Anwar Mohammad, Nguyen Truong, Turcotte Marcel
School of Information Technology and Engineering, University of Ottawa, Ottawa, Ontario, Canada.
BMC Bioinformatics. 2006 May 5;7:244. doi: 10.1186/1471-2105-7-244.
The identification of a consensus RNA motif often consists in finding a conserved secondary structure with minimum free energy in an ensemble of aligned sequences. However, an alignment is often difficult to obtain without prior structural information. Thus the need for tools to automate this process.

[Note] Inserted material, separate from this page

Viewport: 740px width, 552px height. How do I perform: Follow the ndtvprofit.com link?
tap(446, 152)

We present an algorithm called Seed to identify all the conserved RNA secondary structure motifs in a set of unaligned sequences. The search space is defined as the set of all the secondary structure motifs inducible from a seed sequence. A general-to-specific search allows finding all the motifs that are conserved. Suffix arrays are used to enumerate efficiently all the biological palindromes as well as for the matching of RNA secondary structure expressions. We assessed the ability of this approach to uncover known structures using four datasets. The enumeration of the motifs relies only on the secondary structure definition and conservation only, therefore allowing for the independent evaluation of scoring schemes. Twelve simple objective functions based on free energy were evaluated for their potential to discriminate native folds from the rest.

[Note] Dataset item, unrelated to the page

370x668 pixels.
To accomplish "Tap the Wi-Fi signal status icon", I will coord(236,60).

Our evaluation shows that 1) support and exclusion constraints are sufficient to make an exhaustive search of the secondary structure space feasible. 2) The search space induced from a seed sequence contains known motifs. 3) Simple objective functions, consisting of a combination of the free energy of matching sequences, can generally identify motifs with high positive predictive value and sensitivity to known motifs.
识别共有RNA基序通常在于在一组比对序列中找到具有最小自由能的保守二级结构。然而,在没有先验结构信息的情况下,通常很难获得比对结果。因此需要自动化此过程的工具。
我们提出了一种名为Seed的算法,用于识别一组未比对序列中的所有保守RNA二级结构基序。搜索空间被定义为可从种子序列诱导出的所有二级结构基序的集合。从一般到特殊的搜索允许找到所有保守的基序。后缀数组用于高效枚举所有生物回文序列以及用于RNA二级结构表达式的匹配。我们使用四个数据集评估了这种方法揭示已知结构的能力。基序的枚举仅依赖于二级结构定义和保守性,因此允许对评分方案进行独立评估。基于自由能评估了十二个简单目标函数区分天然折叠与其他结构的潜力。
我们的评估表明:1)支持和排除约束足以使对二级结构空间的穷举搜索可行。2)从种子序列诱导出的搜索空间包含已知基序。3)由匹配序列的自由能组合而成的简单目标函数通常可以识别出对已知基序具有高阳性预测值和敏感性的基序。